The Food and Drug Administration announced its plan for biosimilars, which copy a biologic drug but are not identical in their composition or production, in a blog post.
The agency's goal is to allow for easier post-market tracking of all biological products as well as to avoid a drug bring switched with another that isn't interchangeable. Pharmacists currently can switch from a branded biologic to a cheaper biosimilar without physician consent, as they do with chemical generic drugs.
“Our current thinking is that shared non-proprietary names are not appropriate for all biological products,” the draft guidance stated. “There is a need to clearly identify biological products to improve pharmacovigilance, and, for the purposes of safe use, to clearly differentiate among biological products that have not been determined to be interchangeable.”
The agency's suffix proposal would work like this: the original drug might be labeled "drug-cznm" and a biosimilar version could be labeled "drug-hixf." The codes would not have any meaning.
“I think this naming convention is a look down the road to a future where biosimilars are much more common and prescribing becomes much more complex,” said Andrew Mulcahy, policy researcher at the RAND Corporation.
The FDA is seeking comment on whether to designate the same name to biological products that are approved to be interchangeable.
Some estimate the biosimilars U.S. market will grow to $60 billion by 2020 as the patent protections on a number of biologic medications are set to expire over the next several years.

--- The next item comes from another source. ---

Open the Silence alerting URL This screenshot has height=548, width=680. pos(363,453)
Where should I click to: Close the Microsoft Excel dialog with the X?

Last December, Express Scripts released a report estimating approval of Zarxio could save patients more than $5 billion in drug costs over the next decade. The report estimated that as much as $250 billion could be saved over the next decade if biosimilars being developed are approved for 11 biologic drugs that are slated to lose patent protection in the coming years.
Next week, Novartis is scheduled to launch its biosimilar version of Neupogen, a blockbuster Amgen drug used to boost blood cells in certain cancer patients.
Many see the growth of biosimilars as a way to introduce competition to a market that's been dominated for years by a relatively small number of biologics manufacturers such as Amgen and Genentech. Biologic products are among the most expensive prescription medications, with some costing more than $100,000 for a year's worth of treatment.
The potential cost savings associated with biosimilar products have led insurers, patient advocacy groups, pharmacy benefit managers and generic-drug makers to rally in support of biosimilars, urging the FDA to designate such drugs with the same nonproprietary name as the original biologic.
Experts predict the way biosimilar products are labeled would be key in determining the success of the biosimilars industry, which is seen as important to the future of controlling rising drug costs.